Russians Soon To Get Laptops With Its Homegrown Baikal M1 CPUs, First BitBlaze PC Shows Up & Listed Online

Jason R. Wilson

Wccftech


Russians Soon To Get Laptops With Its Homegrown Baikal M1 CPUs, First BitBlaze PC Shows Up & Listed Online

Russian-based company Bitblaze, a brand specializing in servers, workstations, & storage systems, has revealed the Bitblaze Titan BM15 laptop. This pre-production system is based around the Baikal M1 processor which is an ARM chip manufactured for the Russian domestic market.

Baikal M1 CPU-based Russian laptop will be their final Arm version, reports company BitBlaze

A laptop focused on users of government agencies, and the enthusiast market will start shipping the system in full scale by November 2022. However, with TSMC not currently manufacturing any chips for Russian consumers, it is unsure if Bitblaze will accomplish this feat.

I have a legend in my hands: a pre-production Bitblaze Titan laptop based on the Baikal-M processor is ready. A very decent built quality, thin aluminum case, light weight.
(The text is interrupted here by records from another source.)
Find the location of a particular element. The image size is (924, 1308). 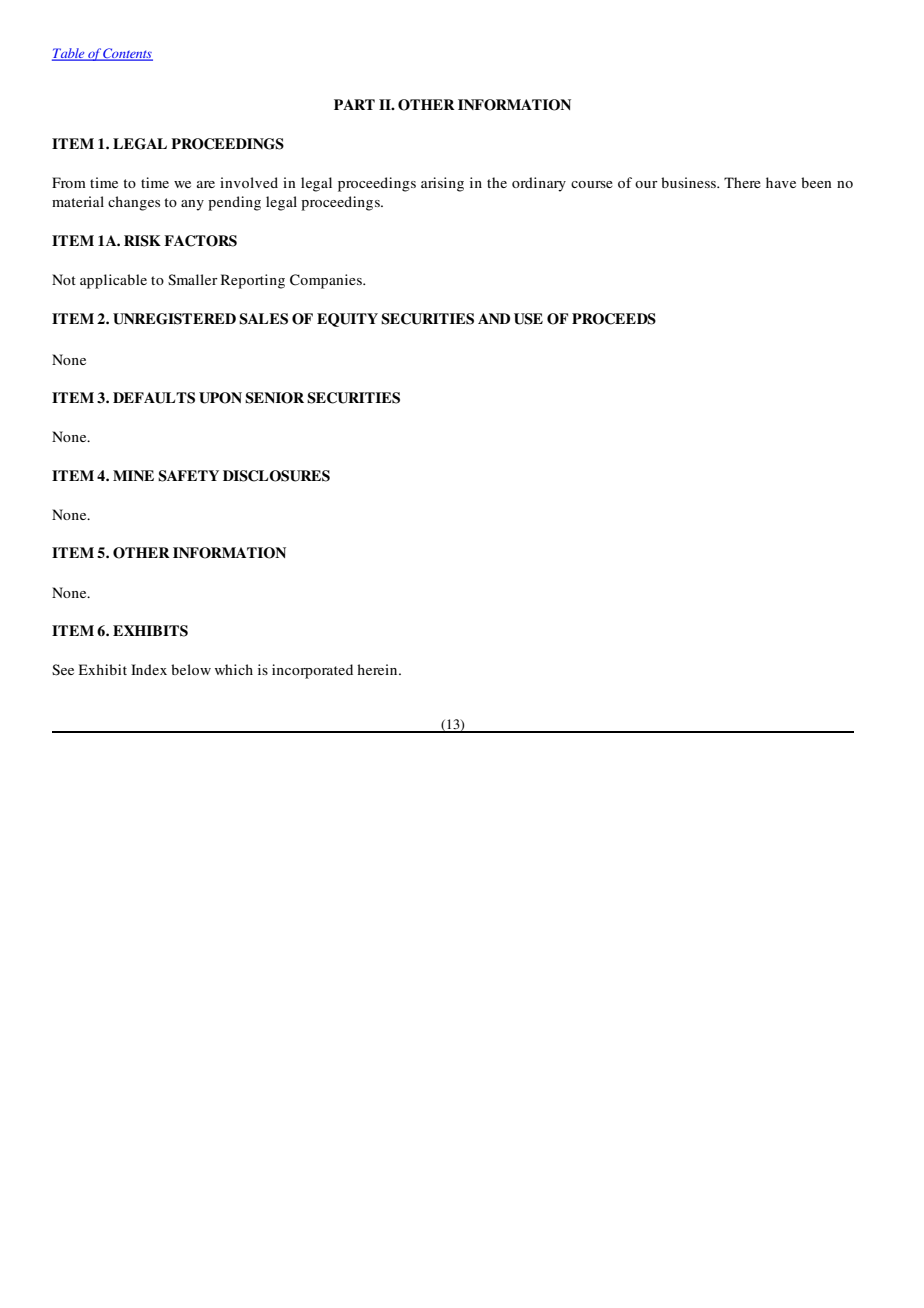

incorporated is located at coordinates (312, 671).
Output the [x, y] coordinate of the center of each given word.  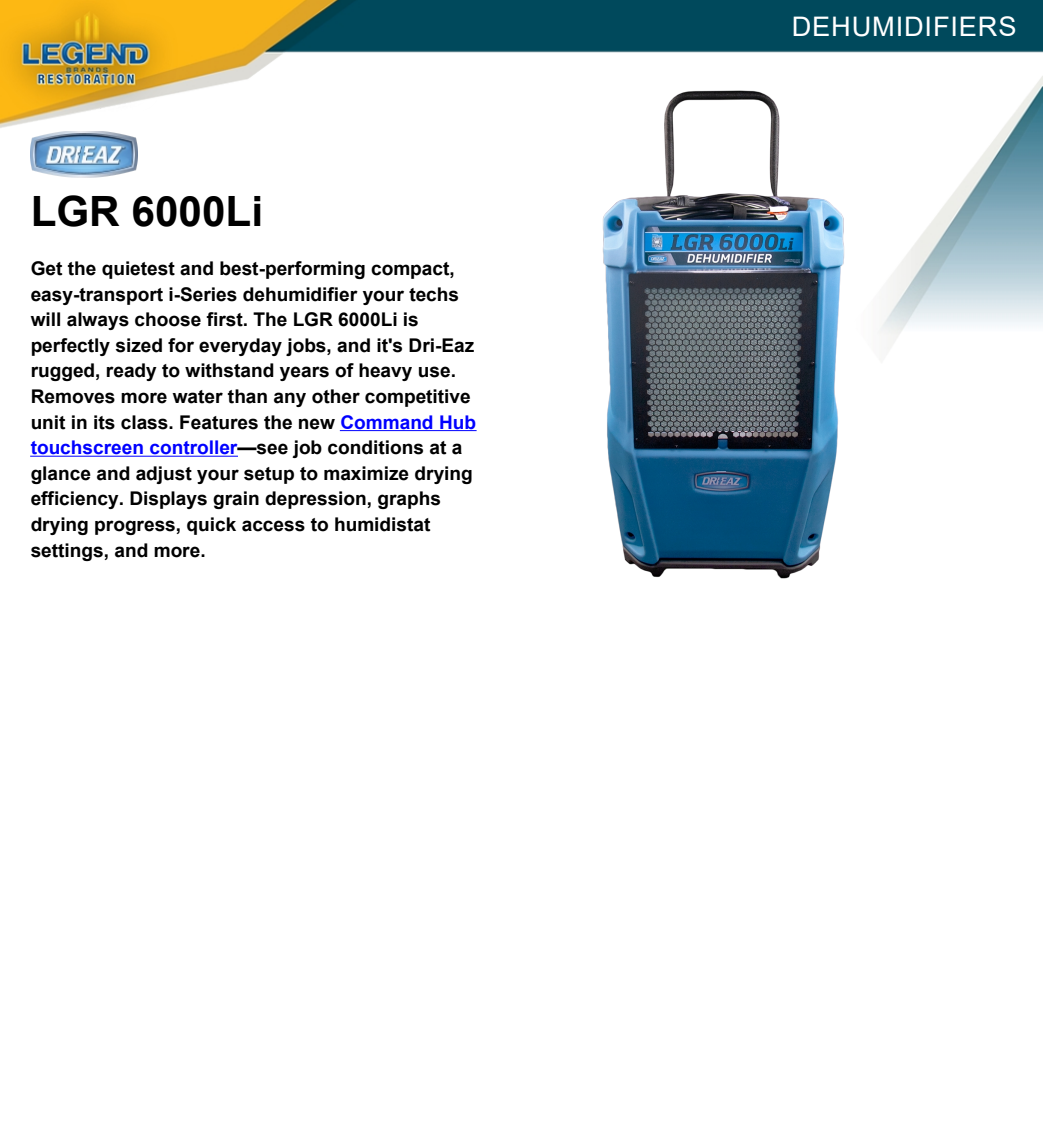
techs [433, 294]
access [273, 526]
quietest [138, 270]
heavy [385, 372]
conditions [375, 447]
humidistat [382, 524]
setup [269, 475]
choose [168, 319]
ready [131, 372]
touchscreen [87, 448]
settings [67, 552]
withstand [229, 370]
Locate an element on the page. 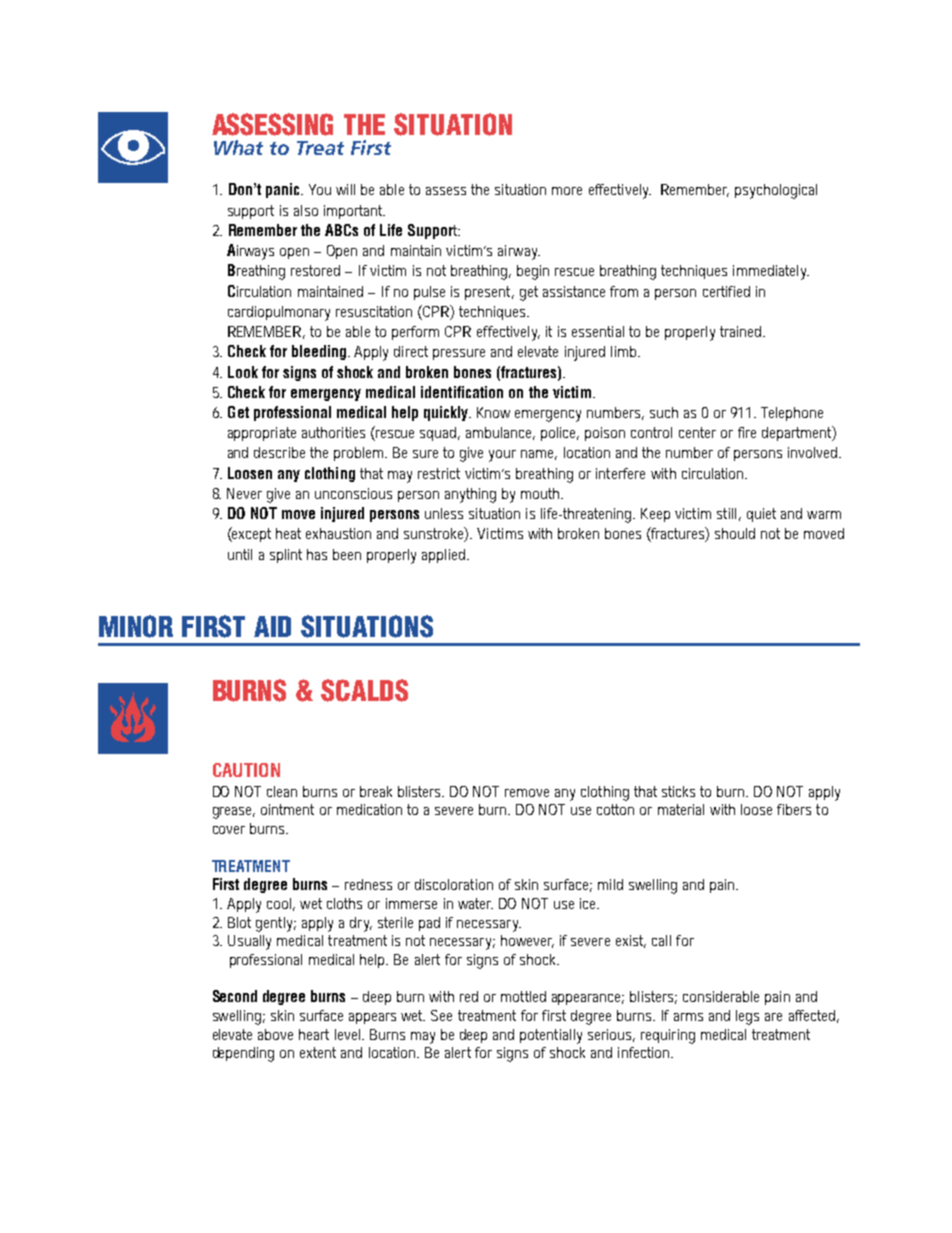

I have tested some mainstream software applications: office programs and YouTube. Works great, lasts five hours on the battery. We continue testing in various workloads, getting ready for the official release.

— Yana Brush, commercial director, Prombit (owners of BitBlaze)

The new laptop system, Prombit's Bitblaze Titan BM15, offers a 15.6" screen, uses the Baikal Electronics SoC Baikal-M1, and offers 16GB of DDR4 memory. The laptop will support up to 128GB of DDR4 memory. Depending on the configuration, the computer also provides a 250GB to 512GB M.2 SSD. Options like Wi-Fi, Bluetooth, USB 3.0 Type-C, four USB Type-A connectors, HDMI, and a 3.5mm audio connection are included.

Russians Soon To Offer Laptops With Its Homegrown Baikal M1 CPUs, First BitBlaze PC Shows Up & Listed Online 2

While the system is encased in aluminum, it is unknown what the new laptop's weight or exact size is. In March of this year, 3DNews reported that the computer would weigh 4.85 pounds.

On the company's website, you can see the new laptop to be offered by the company. The laptop is reminiscent of the Apple MacBook Pro 13. However, the system on display is not the exact physical matching that Brush holds in promotional photos. The model she has looks like a standard mobile notebook, ranging from $399 to $499, and is located at Best Buy. It could be a model for testing purposes, as those will sometimes not represent the final product. It is also unknown what Linux versions the system would run if any.

The processor used for the new BM15 is an Arm Cortex A57 CPU which offers 8-cores, clock speeds of 1.50 GHz, 8 MB of L3 cache, and an Arm Mali-T628 GPU offering dual display pipelines. The processor dates back to 2014, and there is concern that the product, even with the "Titan" name in the title, is fragile. The Baikal-M1 is reported to be manufactured by TSMC using the 28nm process, but TSMC does not produce chips for any Russian companies and has not for some time. It is unknown how many SoCs were purchased from the chip fabricator before canceling shipments to Russian sectors.

There is a chance to buy one of the pre-production samples, that is expensive. Or rather wait for [mass produced units], which will be released no earlier than November. We accept pre-orders.

Bitblaze Titan is expected to retail for $1375 to $1650 before VAT costs. This price is relatively high for this configuration, but the BOM was still being concluded, meaning the final cost may vary.